We have identified a revenue opportunity in the produce industry which we believe is currently underutilized. This consists primarily of producing select fruits and vegetables in a secure, indoor environment in close proximity to urban centers, where the population of potential consumers exceeds that of rural locales, regardless of regional climate or outdoor growing season constraints. Our business plan therefore seeks to eliminate two of the most important logistical problems facing both producers and consumers of organic and conventional fruits and vegetables today:
● | costs and delays related to shipping fresh produce from where it is grown to where it can be sold; and |
● | variations in climate that prevents certain produce from being grown in certain markets. |
Our strategy is to develop a series of “Urban Barns” that we use to grow our fruits and vegetables in a number of urban centers, beginning with Vancouver, Canada and San Juan, Puerto Rico. To do this, we plan to lease and retrofit a series of warehouse-type facilities in high density strategic locations and purchase and install proprietary growing machines to grow our organic and conventional produce. We hope that this will provide consumers with a desirable degree of food security in addition to the other benefits associated with vertical farming, such as a reduced ecological footprint. As of the date of this Prospectus, we have not secured any such locations and have not began growing fruit and vegetables in commercially viable quantities.
Our mission is to become the first company to create brand-name awareness for its produce by providing locally-grown fruits and vegetables to local retailers and businesses at prices that compete with those at which conventional and organic produce is typically offered. We believe that this will permit consumers to substitute fresh, healthy, high-quality local equivalents into their diet in place of fruits and vegetables grown in distant regions at a similar or more competitive price point.
Currently, geography and logistics make local grown organic fruit and vegetables specialty or seasonal produce in areas with harsh winters such as the Northeast and Mid-West of the USA and all of Canada. The most common method of tapping into this market is with greenhouses. Unfortunately, this is a solution with high fixed costs and high variable costs. Due to the harsh winters and the encroachment on prime agricultural land, there is no realistic way for greenhouse growers to rapidly scale their operations to service all major urban markets. The main suppliers in the sector are large commercial enterprises in South California, or foreign enterprises in Mexico, Chile and Holland. According to figures generated by our management, shipping currently constitutes about seventy percent of the produce supply chain cost. As such, we believe there is an opportunity for Urban Barns to do two things: lower shipping costs without raising the fixed costs, and differentiate its product from other available produce.

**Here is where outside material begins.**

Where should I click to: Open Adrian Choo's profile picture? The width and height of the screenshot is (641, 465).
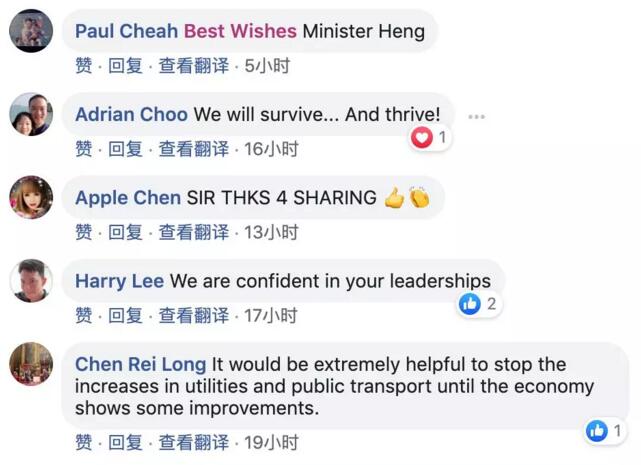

IDENTIFICATION OF DIRECTORS AND EXECUTIVE OFFICERS
All of our directors hold office until the next annual general meeting of the shareholders or until their successors are elected and qualified. Our officers are appointed by our board of directors and hold office until their earlier death, retirement, resignation or removal.
Our directors and executive officers, their ages and positions held are as follows:
Name | Age | Position |
Jacob Benne | 68 | President, Chief Executive Officer and Director |
Daniel Meikleham | 67 | Chief Financial Officer, Principal Accounting Officer, Secretary, Treasurer and Director |
Robyn Jackson | 64 | Vice President, Logistics and Director |
Mark Hanson | 58 | Director, Chairman of Audit Committee |
Cesar Montilla | 68 | Director of Business Development and Director |
Our Directors will serve in that capacity until our next annual shareholder meeting or until their successors are elected and qualified. Officers hold their positions at the will of our Board of Directors. There are no arrangements, agreements or understandings between non-management security holders and management under which non-management security holders may directly or indirectly participate in or influence the management of our affairs.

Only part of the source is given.